On Friday, Energy and Mines Minister Rich Coleman announced charities can still auction gift baskets containing alcohol.

But they will have to wait until the government repeals a key section of the law that was only recently applied to wine-only auctions.

“Our goal is to get rid of these outdated liquor laws that unnecessarily restrict British Columbians and to regulate alcohol responsibly in the process,” Coleman said in a statement.

Ivan Habel, general manager of the Belfry, said the announcement comes too late for his fundraiser, but he is happy the province is tackling the issue.

“While placing wine in gift baskets may be the government’s temporary fix, it is certainly not a long-term solution for the sector,” Habel said in a statement.

“We anxiously await further clarity on the auctioning of wine as a fundraising activity, which is still prohibited.”

Questions remain on why the policy governing charity wine auctions was revised nearly four months ago without charity consultation.

A spokesperson for the Liquor Control and Licensing Board said a policy directive was not issued at the time “because the law and policy remained the same.”

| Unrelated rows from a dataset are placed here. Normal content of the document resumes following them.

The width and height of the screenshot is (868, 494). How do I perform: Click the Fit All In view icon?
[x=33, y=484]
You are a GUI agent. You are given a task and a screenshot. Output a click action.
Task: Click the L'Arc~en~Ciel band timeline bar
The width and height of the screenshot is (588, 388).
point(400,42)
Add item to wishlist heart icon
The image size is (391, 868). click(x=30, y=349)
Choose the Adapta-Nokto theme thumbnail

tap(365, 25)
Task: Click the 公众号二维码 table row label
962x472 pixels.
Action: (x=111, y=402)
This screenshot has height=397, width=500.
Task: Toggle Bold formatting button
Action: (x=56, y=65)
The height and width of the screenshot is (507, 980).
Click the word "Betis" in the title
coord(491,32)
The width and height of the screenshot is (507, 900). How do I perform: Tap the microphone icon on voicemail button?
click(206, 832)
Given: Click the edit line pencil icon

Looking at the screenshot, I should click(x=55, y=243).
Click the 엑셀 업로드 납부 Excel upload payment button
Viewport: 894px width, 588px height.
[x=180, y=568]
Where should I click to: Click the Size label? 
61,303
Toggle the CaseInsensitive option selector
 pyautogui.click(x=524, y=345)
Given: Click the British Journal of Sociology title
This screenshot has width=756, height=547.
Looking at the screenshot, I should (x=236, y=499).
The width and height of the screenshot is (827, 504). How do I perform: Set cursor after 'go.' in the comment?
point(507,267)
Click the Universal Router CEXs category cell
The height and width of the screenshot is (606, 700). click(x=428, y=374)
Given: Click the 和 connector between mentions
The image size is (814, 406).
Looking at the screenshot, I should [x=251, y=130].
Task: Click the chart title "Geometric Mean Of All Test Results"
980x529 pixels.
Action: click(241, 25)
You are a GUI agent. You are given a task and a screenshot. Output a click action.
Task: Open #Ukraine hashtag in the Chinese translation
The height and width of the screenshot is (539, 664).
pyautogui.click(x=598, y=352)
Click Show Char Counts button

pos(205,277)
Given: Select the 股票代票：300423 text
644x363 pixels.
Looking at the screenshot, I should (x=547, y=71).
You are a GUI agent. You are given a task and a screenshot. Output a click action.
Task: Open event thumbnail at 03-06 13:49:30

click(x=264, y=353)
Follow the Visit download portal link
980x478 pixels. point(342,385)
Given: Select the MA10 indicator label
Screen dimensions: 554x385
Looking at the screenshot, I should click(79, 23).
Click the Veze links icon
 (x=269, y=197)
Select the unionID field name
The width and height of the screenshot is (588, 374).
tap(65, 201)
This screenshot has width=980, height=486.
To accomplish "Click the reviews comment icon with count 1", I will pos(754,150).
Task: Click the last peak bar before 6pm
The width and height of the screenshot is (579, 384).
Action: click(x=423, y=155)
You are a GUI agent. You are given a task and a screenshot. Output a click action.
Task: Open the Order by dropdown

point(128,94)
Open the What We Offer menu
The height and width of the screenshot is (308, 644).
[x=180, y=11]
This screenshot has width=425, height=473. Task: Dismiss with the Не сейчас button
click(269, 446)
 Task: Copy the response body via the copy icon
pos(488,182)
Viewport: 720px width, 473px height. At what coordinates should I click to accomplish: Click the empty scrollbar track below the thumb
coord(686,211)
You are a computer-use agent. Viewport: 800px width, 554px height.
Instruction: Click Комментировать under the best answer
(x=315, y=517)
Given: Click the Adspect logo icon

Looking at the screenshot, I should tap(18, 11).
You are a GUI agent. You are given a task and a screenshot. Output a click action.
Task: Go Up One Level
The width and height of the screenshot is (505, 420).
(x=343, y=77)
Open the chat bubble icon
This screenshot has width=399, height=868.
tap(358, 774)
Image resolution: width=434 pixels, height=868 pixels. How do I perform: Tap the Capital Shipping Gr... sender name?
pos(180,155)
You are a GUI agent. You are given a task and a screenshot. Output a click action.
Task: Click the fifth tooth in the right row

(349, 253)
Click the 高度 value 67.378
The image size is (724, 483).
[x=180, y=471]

But a May 2012 version of the special occasion licence policy manual reveals significant revisions were made to the sections governing charitable donations and wine auctions in June.

In the older manual, section 4.6 stated: “Liquor, including donated liquor, may be auctioned at a licensed special occasion to raise funds for charity.”

The revised manual states: “Only liquor which has been purchased by the SOL holder or liquor which has been donated by a manufacturer or agent, may be auctioned at a licensed special occasion to raise funds for a registered charity.”

An additional revision (section 4.4) states that only a liquor manufacturer or agent can donate alcohol for charity events.

The word “only” does not appear in the earlier version.

A ministry spokesperson responded to requests for comment on the policy change by saying the changes were “minor.”

“We had some queries and we wanted to make sure the policy was clear.” the spokesperson said.